Hello Hannie

One of Australia’s best-loved playwrights, Hannie Rayson, has a deep connection to the Mornington Peninsula, and now comes back to her old stamping ground with her one woman show, Hello, Beautiful!

Rayson talks to Peninsula Essence about her wonderful, not-so-average life as a writer.

How did your connection to the peninsula come about?

The connection is twofold.  My parents lived in Mornington during the last part of my  father’s life and the family used to go to Sorrento for holidays when I was a child in the 1960’s.

I also got married in Sorrento We had a romantic wedding  as it is such a special place for me. My husband Michael, who loves directing theatre, worked out with me how it should be. We were walking along the beach one day and he said “You should arrive by boat at dusk. Sail around the point, and then walk down the jetty as though walking down the aisle. We’ll have  singers and their voices will drift across the glassy water as you make your way towards us. We will wait for you here, on the veranda of the tearooms. Then the warm February sun will sink gently into the sea.”

Did that time in Sorrento encourage you to write Hotel Sorrento?

Absolutely. Growing up and holidaying in Sorrento turned out to be the catalyst for my first major work which was Hotel Sorrento. We moved next door to two sisters whose family had settled in 1942 and we became best friends. So I got another sense of Sorrento through them. It is where I learnt to understand about the class divisions in society. I had friends who were clifftop people and friends who were servants, in an upstairs downstairs kind of way.

Did you always want to be a writer?

Not at first. When I went to Melbourne Uni I thought I’d like to be a psychologist.  I had an interest in people’s relationships and the human condition that I liked to look into. Then a fork in the road happened and I got into the Victorian College of the Arts as an actress. Actors are interpreters of the written word and I realised that I didn’t want to be an interpreter. I wanted to be the source of the quotes. I realised the process of sitting at a typewriter was much more suited to me.

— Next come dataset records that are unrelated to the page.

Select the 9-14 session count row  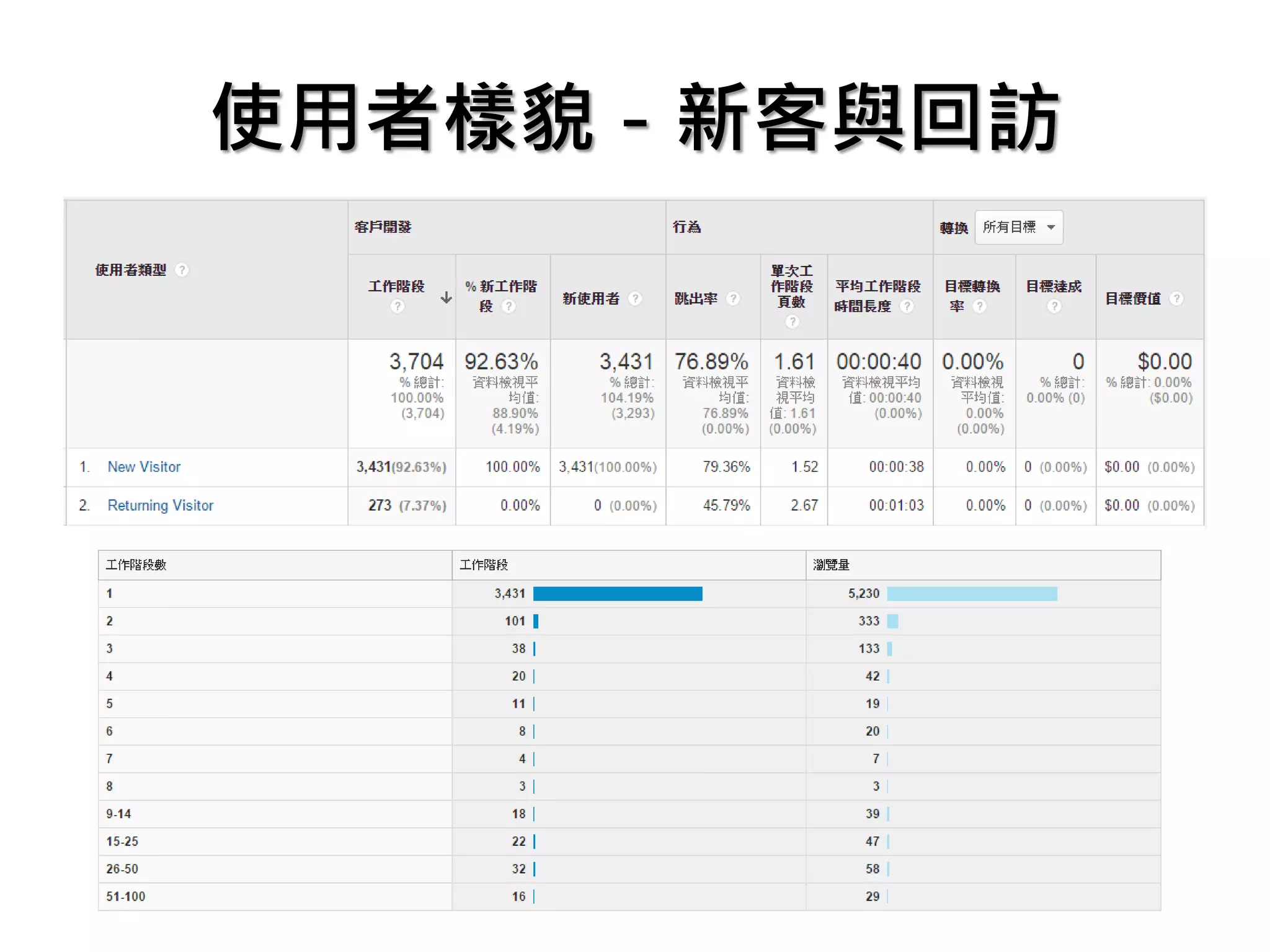(x=118, y=814)
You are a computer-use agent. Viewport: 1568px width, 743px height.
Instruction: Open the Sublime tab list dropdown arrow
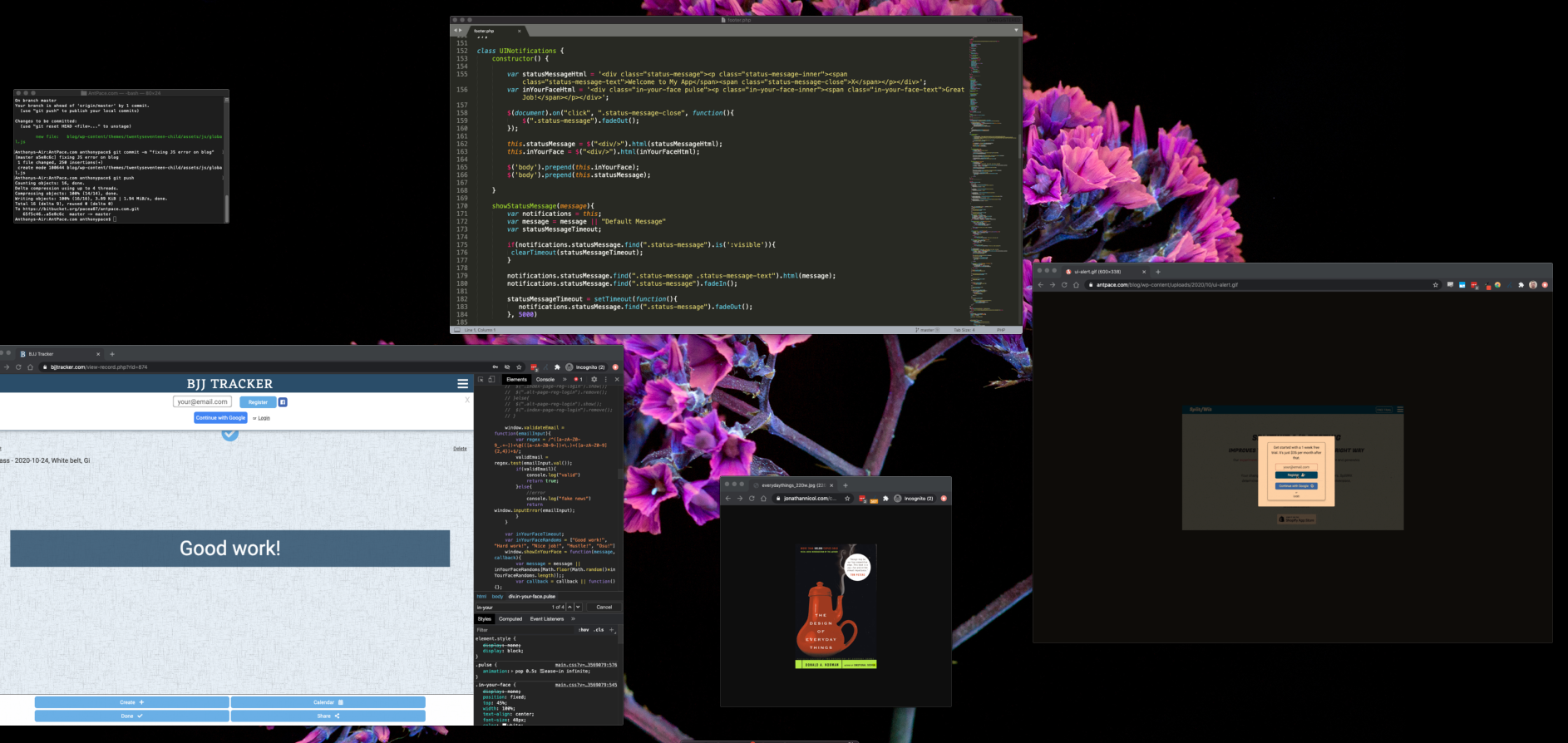[1015, 30]
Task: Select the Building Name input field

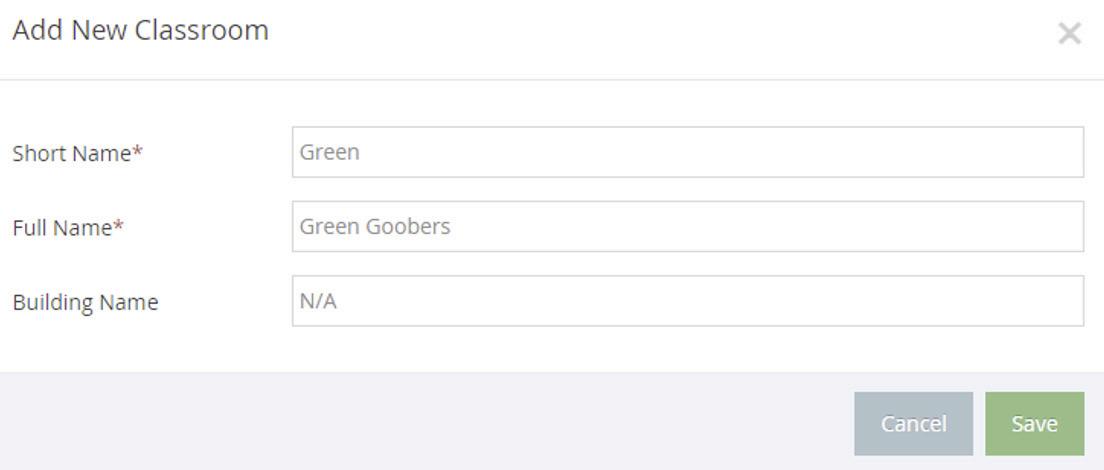Action: (x=687, y=301)
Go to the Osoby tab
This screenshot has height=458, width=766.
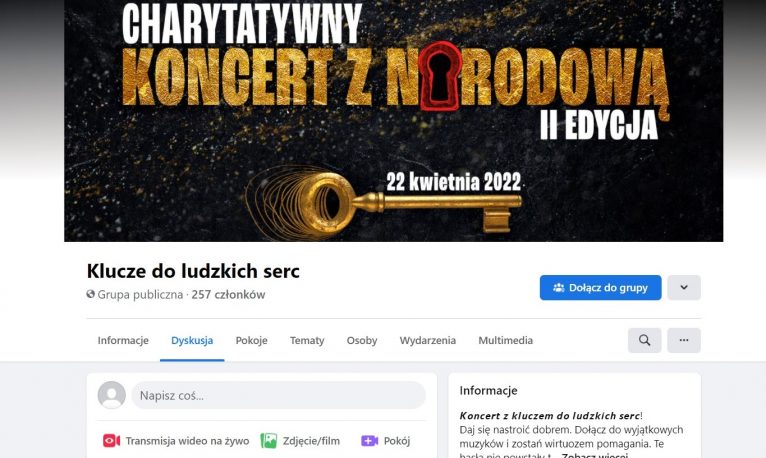362,340
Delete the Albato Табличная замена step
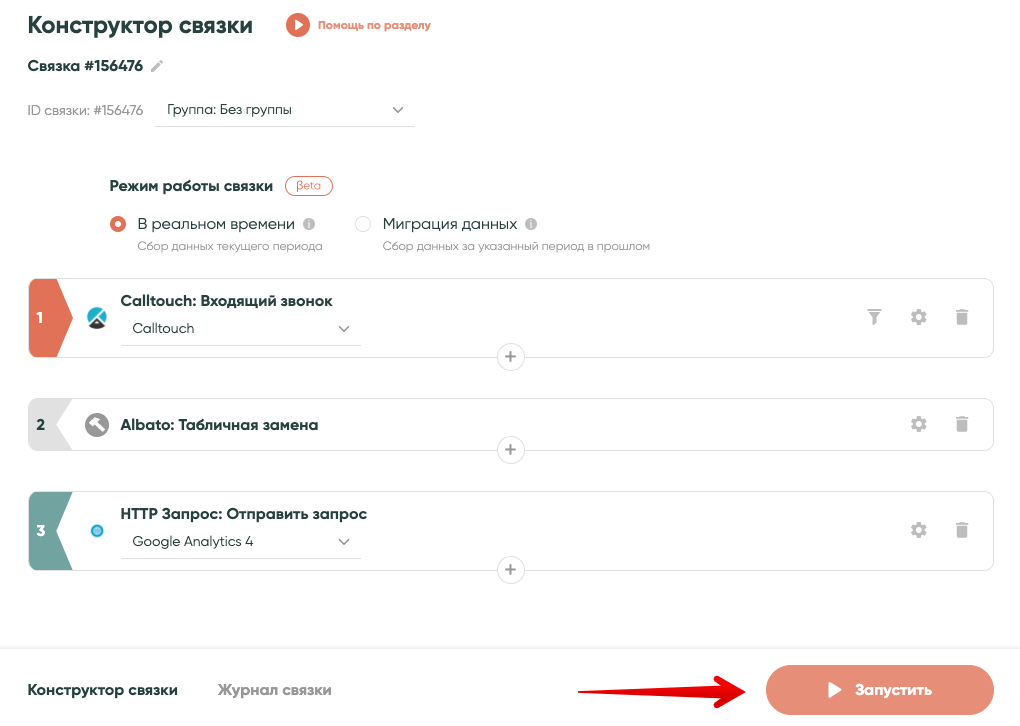Viewport: 1020px width, 726px height. (x=962, y=424)
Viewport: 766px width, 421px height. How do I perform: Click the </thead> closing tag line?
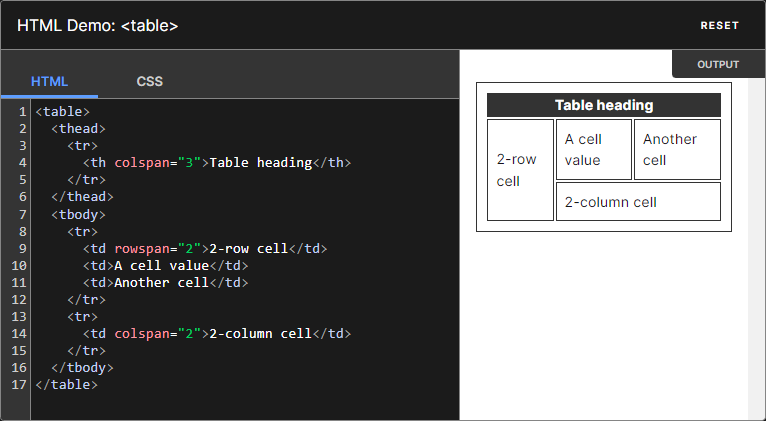coord(82,197)
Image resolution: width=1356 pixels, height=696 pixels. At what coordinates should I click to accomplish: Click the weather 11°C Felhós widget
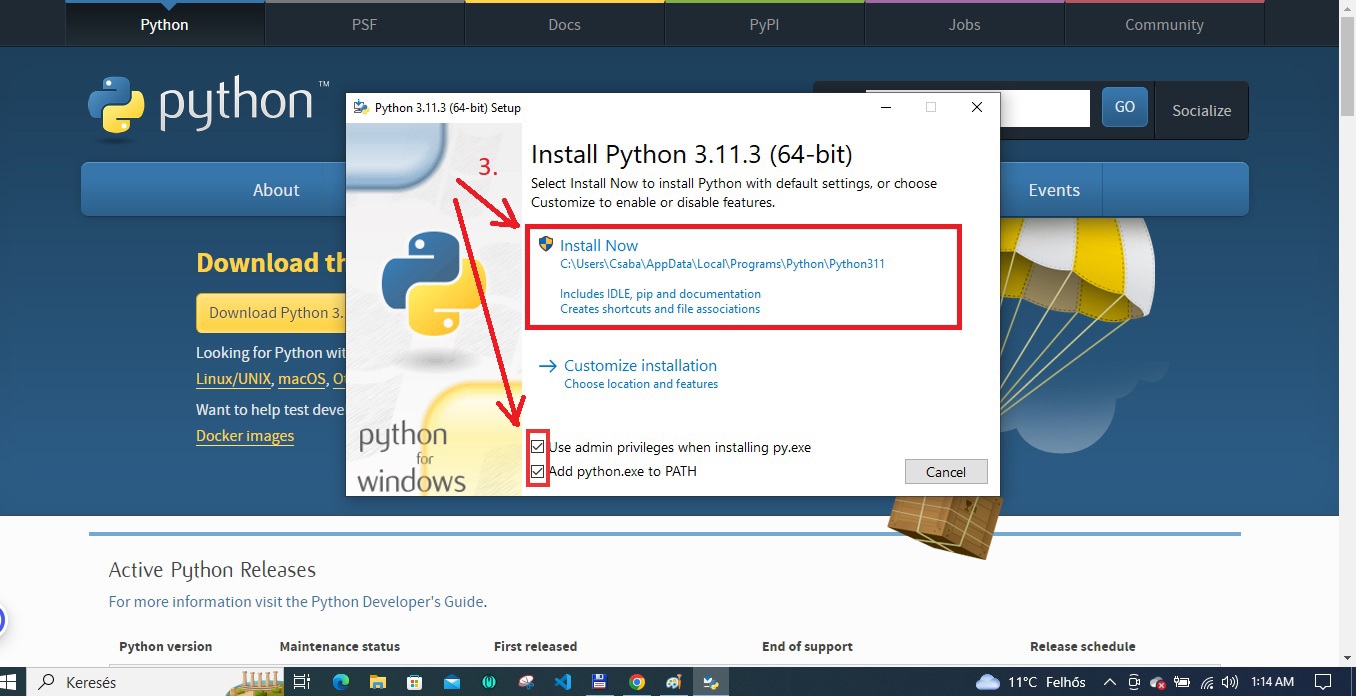(1030, 682)
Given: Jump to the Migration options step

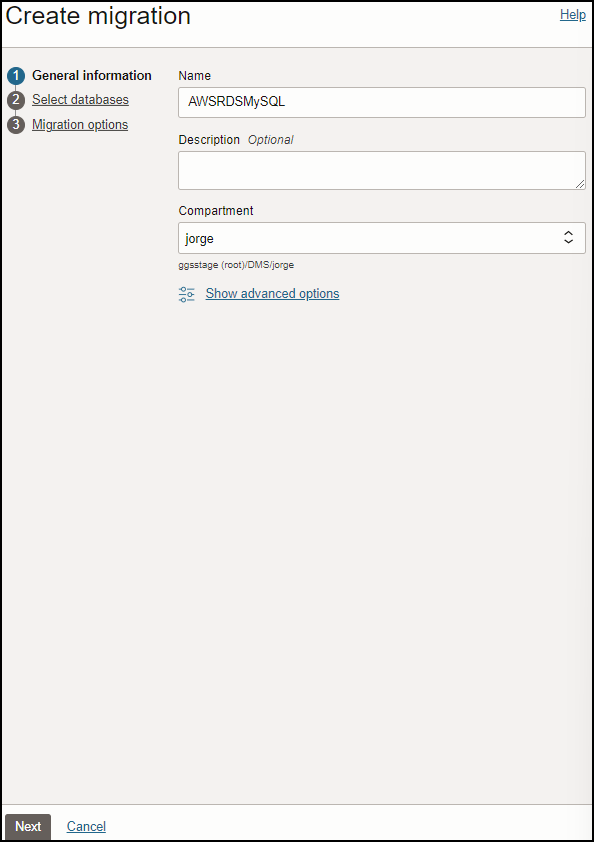Looking at the screenshot, I should 80,124.
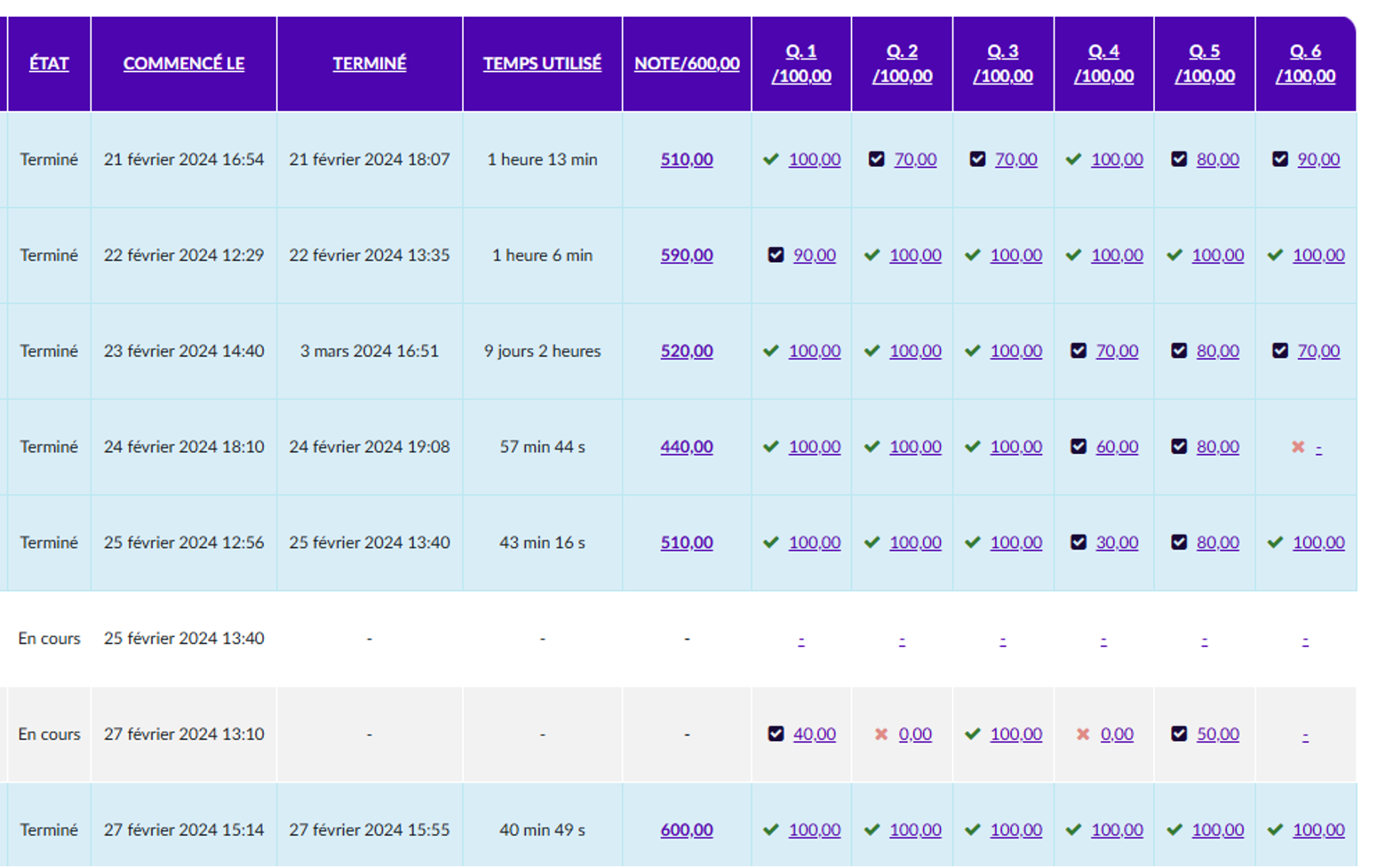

How did you make that transition?

There was a wonderful acting class I did called impulse classes and I never had an impulse. Finally I said I would rather be a writer and my teacher gave me the key to the front room and said ‘’Go and write a play”.  I started at the College of the Arts in 1978 and that beautiful gesture was the catalyst that made me start writing the following year.

What was it like to write Hello Beautiful?

Writing Hello Beautiful was a completely different process. I had spent my life inhabiting other people writing for the theatre and you feel exhausted by it. The book took a year to write which is in the first person. I wrote it in the State Library in the Dome Room.

How do you feel about performing the play onstage?

It’s actually a great experience, as if my life has come full circle from my brief acting days to performing in my own show, and sharing everything from a love letter to Melbourne, told through 43 vignettes. I speak directly to the audience about the experience of seeking out extraordinary moments in the everyday.


Hello, Beautiful! Is at Cube 37 on Wednesday March 15 at 7.30pm.